Beginning with the line that holds "Task: Click the table's Tìm kiếm search field", copy each line through the end of the material below, exactly and with no pictures.

┄┄┄┄┄┄

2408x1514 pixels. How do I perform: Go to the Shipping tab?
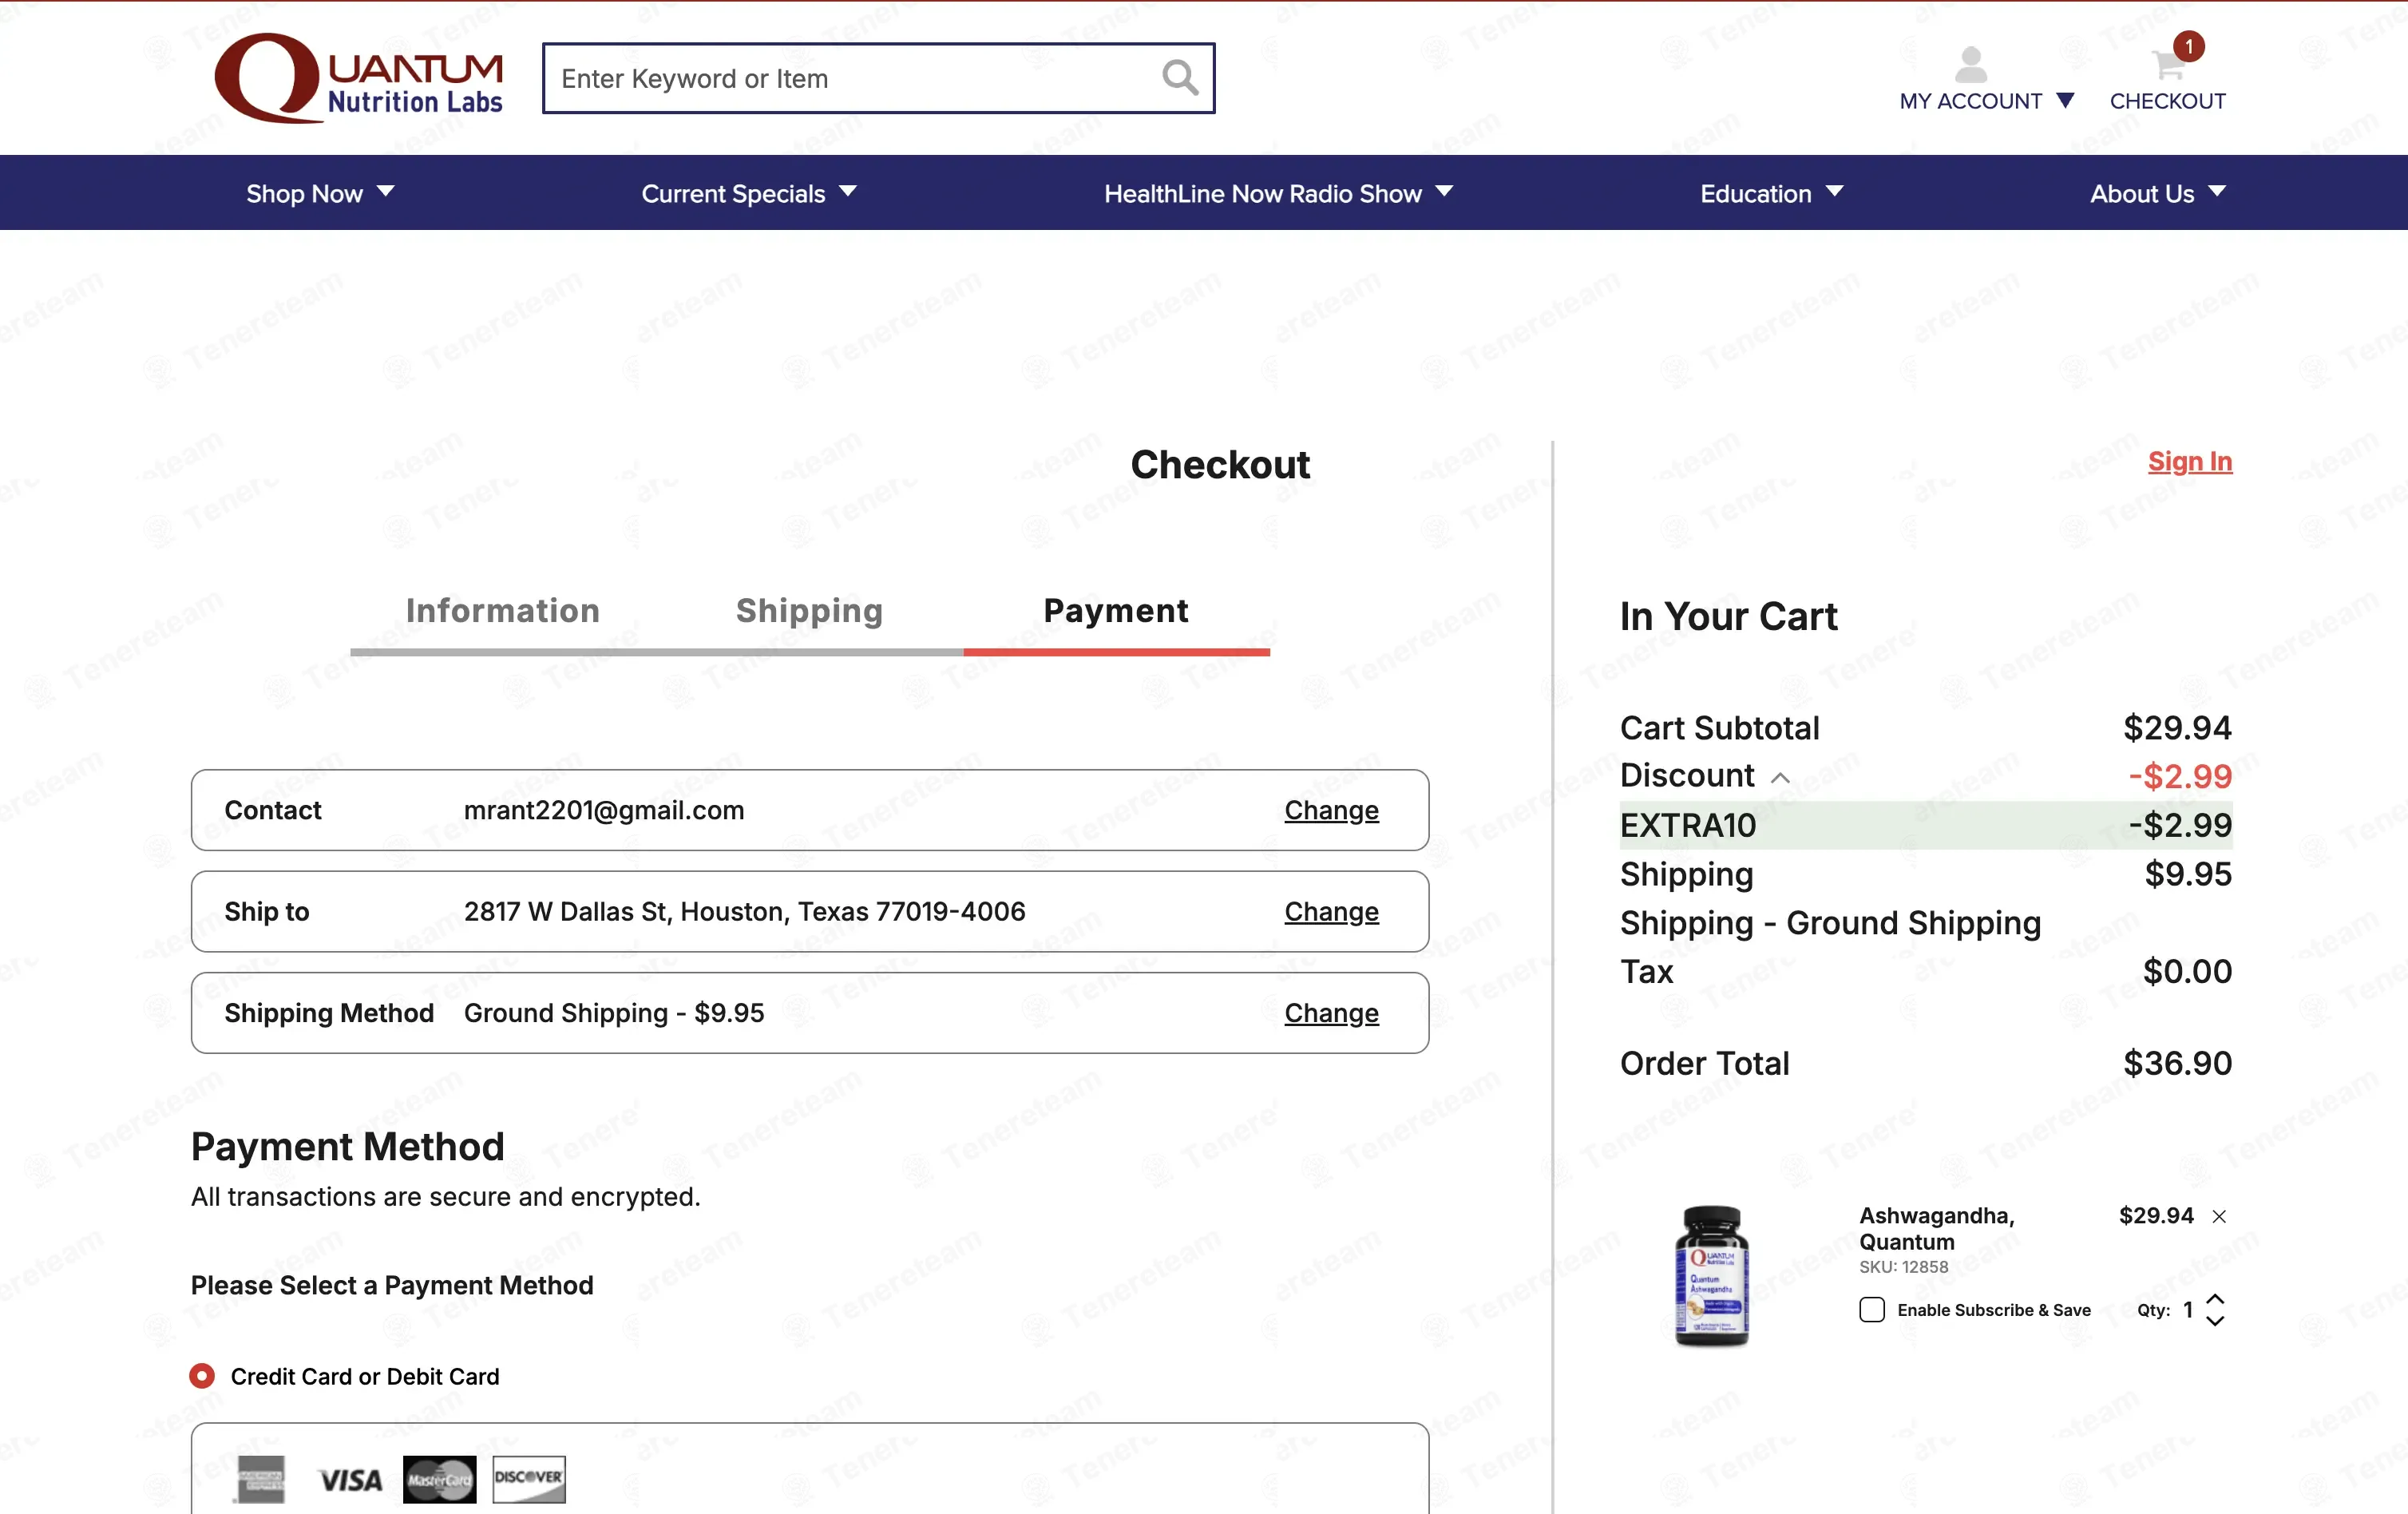pos(809,610)
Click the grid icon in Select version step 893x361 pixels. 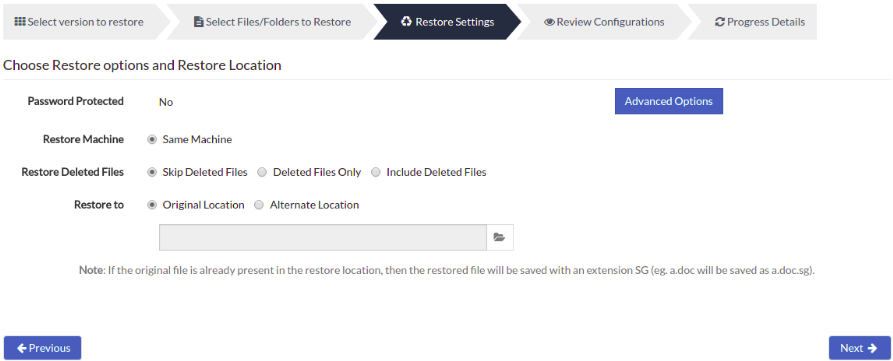tap(20, 22)
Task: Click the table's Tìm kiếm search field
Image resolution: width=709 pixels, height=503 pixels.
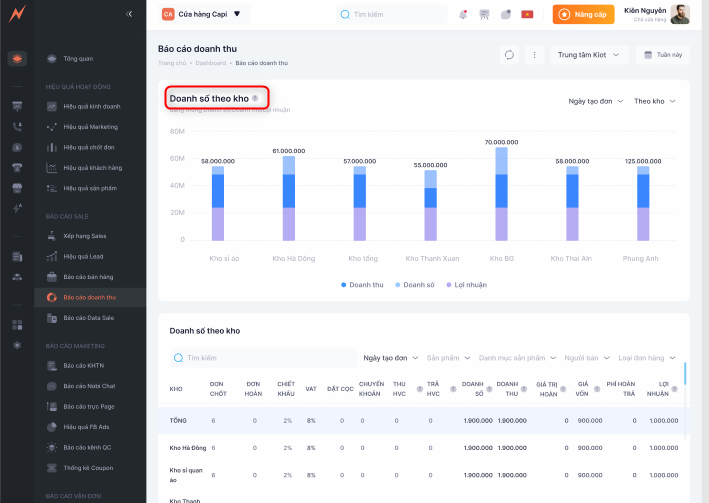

┄┄┄┄┄┄

* [SOLUTION FOR THIS EXERCISE]
Task: Click the table's Tìm kiếm search field
Image resolution: width=709 pixels, height=503 pixels.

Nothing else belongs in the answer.